The performance of prototype network (proto) technology is very dependent on a priori information and knowledge. Unlike the prior art, our invention makes full use of the large amount of spatial position prior information present in medical images, such as the human liver is located primarily in the upper right portion of the abdominal cavity, while the spleen is in the upper left portion of the abdominal cavity. It is clear that this location prior information is very helpful in segmenting a particular class of organs. Therefore, the patent proposes a few-sample segmentation method for an organ CT image using spatial position information and a prototype network (proto type network), which can be directly used for segmenting a data set containing other organs once a model is trained on a training set.

The application of the deep neural networks such as the F-CNN greatly improves the semantic segmentation accuracy of natural images and medical images. It typically requires a large number of new pixel-level labels to adjust the model so that it generalizes to new classes. Wang et al propose a metric network based on global prototype vectors to perform few-sample segmentation of natural images, firstly the method uses the same feature extraction network to extract embedded features of images of a support set and a set to be segmented, then uses the features of a global average pooling average support set, and embeds different foreground objects and backgrounds into different prototype vectors, each prototype vector represents a corresponding category, so that the prediction labeling of the set to be segmented can be obtained by marking each pixel of the image of the set to be segmented by referring to the prototype of a specific class closest to the embedded feature of the pixel. However, when the method is directly applied to the small sample segmentation of the medical image, the performance of the model is greatly reduced, mainly because the background of the medical image contains a plurality of different anatomical structures and has a large intra-class variance, and if the global average pooling is directly performed, the obtained background prototype vector lacks discriminability. Aiming at the problem, the invention makes full use of inherent strong position prior information in the medical image, decomposes the global average pooling into the local average pooling, and improves the segmentation accuracy of the model.

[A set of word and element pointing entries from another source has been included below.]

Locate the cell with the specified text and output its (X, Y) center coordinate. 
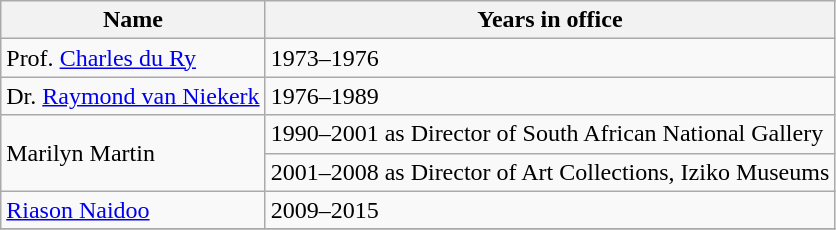
Riason Naidoo (133, 210)
2009–2015 (550, 210)
1976–1989 (550, 96)
2001–2008 as Director of Art Collections, Iziko Museums (550, 172)
1973–1976 (550, 58)
Name (133, 20)
Marilyn Martin (133, 153)
1990–2001 as Director of South African National Gallery (550, 134)
Prof. Charles du Ry (133, 58)
Dr. Raymond van Niekerk (133, 96)
Years in office (550, 20)
Identify which cell holds the provided text, then report its (X, Y) central coordinate. 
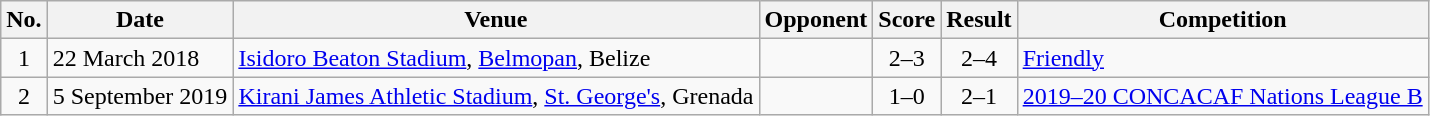
1–0 (907, 96)
Opponent (816, 20)
Result (979, 20)
2 (24, 96)
Venue (496, 20)
Competition (1222, 20)
22 March 2018 (140, 58)
Friendly (1222, 58)
1 (24, 58)
Kirani James Athletic Stadium, St. George's, Grenada (496, 96)
Date (140, 20)
Isidoro Beaton Stadium, Belmopan, Belize (496, 58)
2–3 (907, 58)
2019–20 CONCACAF Nations League B (1222, 96)
Score (907, 20)
2–1 (979, 96)
2–4 (979, 58)
5 September 2019 (140, 96)
No. (24, 20)
Capture the cell that displays the provided text and extract its [X, Y] central coordinate. 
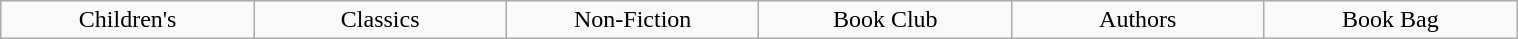
Children's [128, 20]
Classics [380, 20]
Non-Fiction [632, 20]
Book Bag [1390, 20]
Book Club [886, 20]
Authors [1138, 20]
Determine the [X, Y] coordinate at the center of the cell enclosing the given text.  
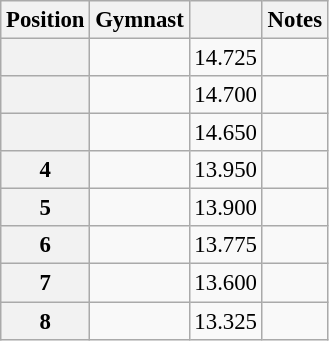
7 [46, 283]
Gymnast [140, 20]
Position [46, 20]
Notes [294, 20]
4 [46, 170]
14.725 [226, 58]
6 [46, 245]
13.600 [226, 283]
13.325 [226, 321]
13.950 [226, 170]
14.650 [226, 133]
13.900 [226, 208]
13.775 [226, 245]
14.700 [226, 95]
5 [46, 208]
8 [46, 321]
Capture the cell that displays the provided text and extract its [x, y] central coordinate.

Patent document CN105139377B (application number: CN201510444164.8) discloses a robust automatic segmentation method for liver of abdominal CT sequence image, which includes: a data input step, inputting a CT sequence to be segmented and designating an initial slice; a model construction step, namely, establishing a liver brightness model and an appearance model according to the data characteristics of an input sequence, and inhibiting a complex background from highlighting a liver region; and an automatic segmentation step, namely, combining a brightness model and an appearance model to rapidly and automatically segment the initial slices by using a graph cutting algorithm, and respectively carrying out upward and downward iterative segmentation on all the slices in the liver CT sequence by using the initial segmented slices as starting points by using the spatial correlation between adjacent slices.

Disclosure of Invention

In view of the defects in the prior art, the present invention aims to provide a method and a system for sample-less segmentation of CT images based on spatial location and prototype network.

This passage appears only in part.